- Country: Pakistan
- Province: Khyber Pakhtunkhwa
- District: Lower Dir
- Time zone: UTC+5 (PST)

= Talash Tehsil =

Talash Tehsil (Pashto/Urdu: تالاش) is a valley and subdivisional headquarters in Lower Dir District, Khyber Pakhtunkhwa, Pakistan. It is located along the Panjkora River valley, approximately 20 km from Chakdara and 21 km from the district headquarters, Timergara. The main town, known as Ziarat Talash, serves as the central bazaar and administrative centre for the surrounding area.

==History==
The area of Talash has historically been part of the broader Dir region, which was a princely state until its merger with Pakistan in 1969. Lower Dir District was formed in 1996 when the former Dir District was divided into Upper and Lower Dir.

In December 2022, the Khyber Pakhtunkhwa government notified the creation of a new tehsil named Talash, comprising 20 village councils and four union councils (Noorakhel, Shahikhel, Dushkhel, and Bandagai), based on the 2017 census boundaries. This decision fulfilled a longstanding local demand and was announced by the then Chief Minister Mahmood Khan.
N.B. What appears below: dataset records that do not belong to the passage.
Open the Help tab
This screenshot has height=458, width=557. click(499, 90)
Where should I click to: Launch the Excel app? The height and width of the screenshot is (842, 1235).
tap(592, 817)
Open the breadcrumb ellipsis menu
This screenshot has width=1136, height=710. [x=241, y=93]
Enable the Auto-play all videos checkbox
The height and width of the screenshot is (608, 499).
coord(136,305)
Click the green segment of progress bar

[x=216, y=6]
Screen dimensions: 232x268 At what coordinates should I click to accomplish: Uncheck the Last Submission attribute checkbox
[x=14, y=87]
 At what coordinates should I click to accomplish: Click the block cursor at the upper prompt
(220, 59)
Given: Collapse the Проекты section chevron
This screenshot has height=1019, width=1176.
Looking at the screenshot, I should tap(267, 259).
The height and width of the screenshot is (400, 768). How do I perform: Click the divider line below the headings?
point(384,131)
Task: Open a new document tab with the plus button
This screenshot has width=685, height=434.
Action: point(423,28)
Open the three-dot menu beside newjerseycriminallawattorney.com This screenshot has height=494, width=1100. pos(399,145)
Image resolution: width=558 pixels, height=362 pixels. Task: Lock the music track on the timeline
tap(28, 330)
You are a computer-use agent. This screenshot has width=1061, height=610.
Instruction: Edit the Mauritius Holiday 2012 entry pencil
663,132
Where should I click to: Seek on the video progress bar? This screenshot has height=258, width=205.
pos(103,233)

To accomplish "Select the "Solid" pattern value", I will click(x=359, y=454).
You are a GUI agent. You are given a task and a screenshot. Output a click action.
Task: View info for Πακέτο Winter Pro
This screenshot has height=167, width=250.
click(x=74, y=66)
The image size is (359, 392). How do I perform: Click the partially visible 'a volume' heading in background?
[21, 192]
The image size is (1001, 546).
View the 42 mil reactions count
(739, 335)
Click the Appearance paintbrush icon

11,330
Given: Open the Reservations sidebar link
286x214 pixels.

However, in January 2025, local political and social activists continued to demand the full declaration and operationalisation of Talash as a separate tehsil, as the 2022 notification had not been fully implemented. In November 2025 CM Khyber Pakhtunkhwa Sohail Afridi re-announces establishment of Tehsil Talash which is now one of the seven tehsils of Lower Dir, which are Adenzai, Balambat, Khal, Lal Qilla, Munda, Samar Bagh, and Timergara.